BeachRoad_FromWater

According to a 2013 city survey, a majority of short-term vacation rentals are located along Beach Road and in Niguel Beach Terrace. Photo by Andrea Swayne

Shevy Atkinson, Dana Point

This letter is in response to Nadia Starner’s Nov. 25 letter to the Dana Point Times regarding vacation homes/short-term rentals (STR). I am a Dana Point resident. I own one single-family residence where I am raising a family with four kids. Let me state emphatically: the city’s STR ordinance that until recently had been in effect for the past three years was not turning residential neighborhoods into “hotel zones” or anything like that. Ms. Starner severely mischaracterizes and maligns the average short-term renter in this city, at one point branding them as “self-interested profiteers who cannot see beyond the dollar.” If you actually meet STR owners in Dana Point, you will find that many of them are retirees that live in their homes part of the time and travel other times. Some are teachers that desire to live near the coast but cannot afford to without renting their homes during the summer, etc.

It is frankly a mystery why the STR issue suddenly turned white hot after the law had been in effect for three years without significant public controversy.
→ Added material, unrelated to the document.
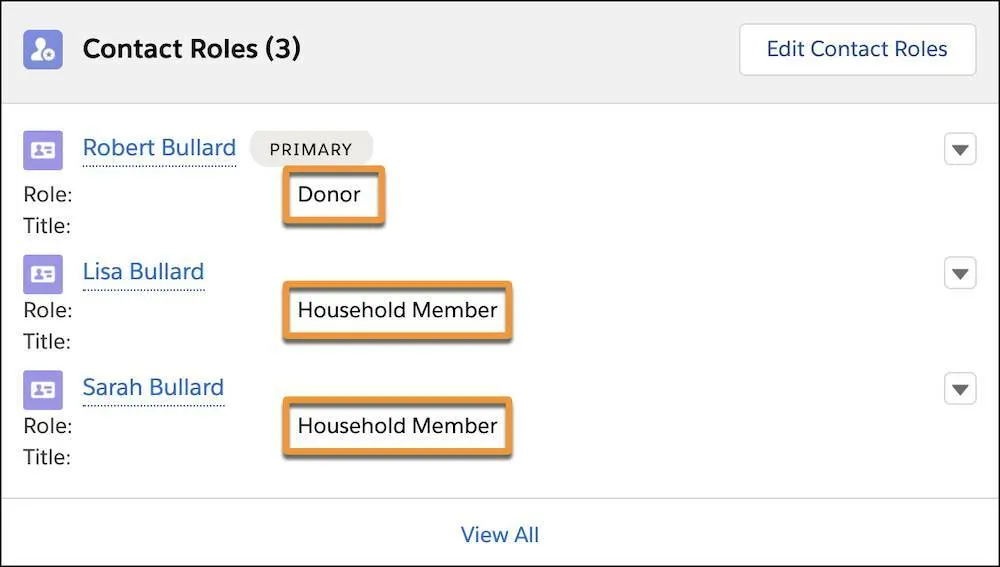Screen dimensions: 1000x567
Task: Click the Contact Roles (3) title
Action: pos(191,49)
In fact, there are substantially fewer STRs operating today than when the ordinance was passed three years ago. Interestingly, one neighborhood focused on by STR opponents, the Beach Road community was initially developed over 50 years ago largely for people wanting second homes or vacation homes.
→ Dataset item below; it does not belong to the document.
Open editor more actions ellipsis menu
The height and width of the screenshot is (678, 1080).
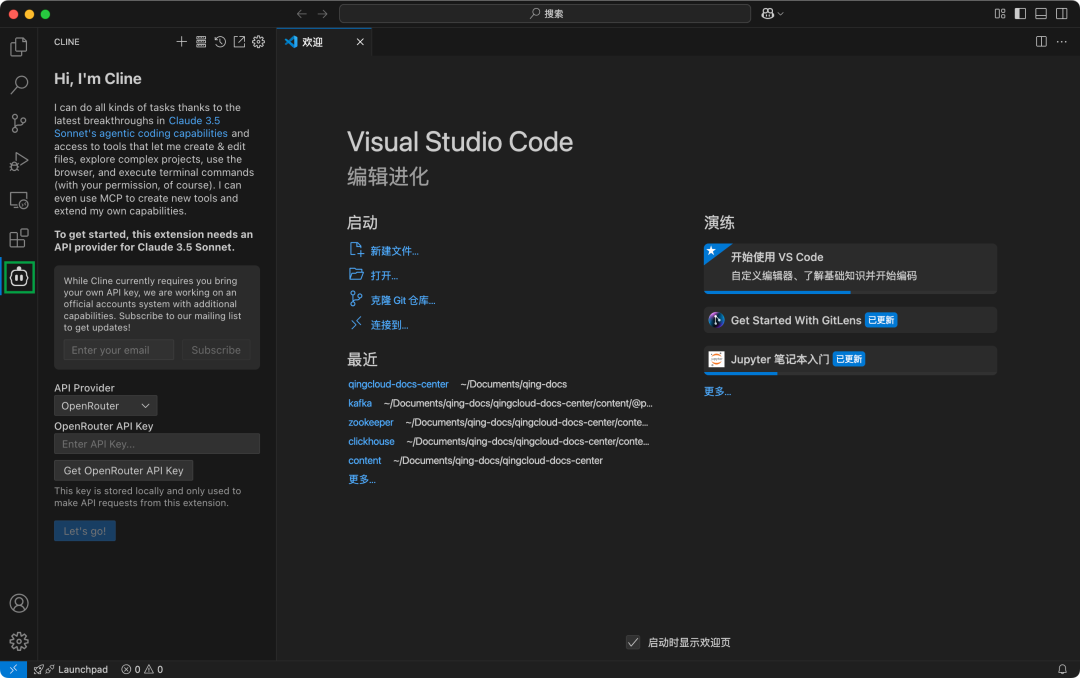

Several years ago my family and I lived on Beach Road for six months while building our home elsewhere in the city. It was a great experience living there, STRs and all. Lots of Beach Road families I spoke to while living there had been doing so for many years, some well over two decades, and love the lifestyle. More importantly, I was free to choose whether I wanted to live in a community that has STRs or not. If I chose not to live near them, I could have moved to a neighborhood controlled by a private homeowners’ association with property restrictions that prohibit STRs.

Finally, your suggestion that anyone that wants to share his or her home part of the year should move to a commercial zone is ludicrous. STRs are residential uses. They are not “businesses” any more than leasing your home for longer than 30 days is a “business.” The underlying land use for a STR is residential.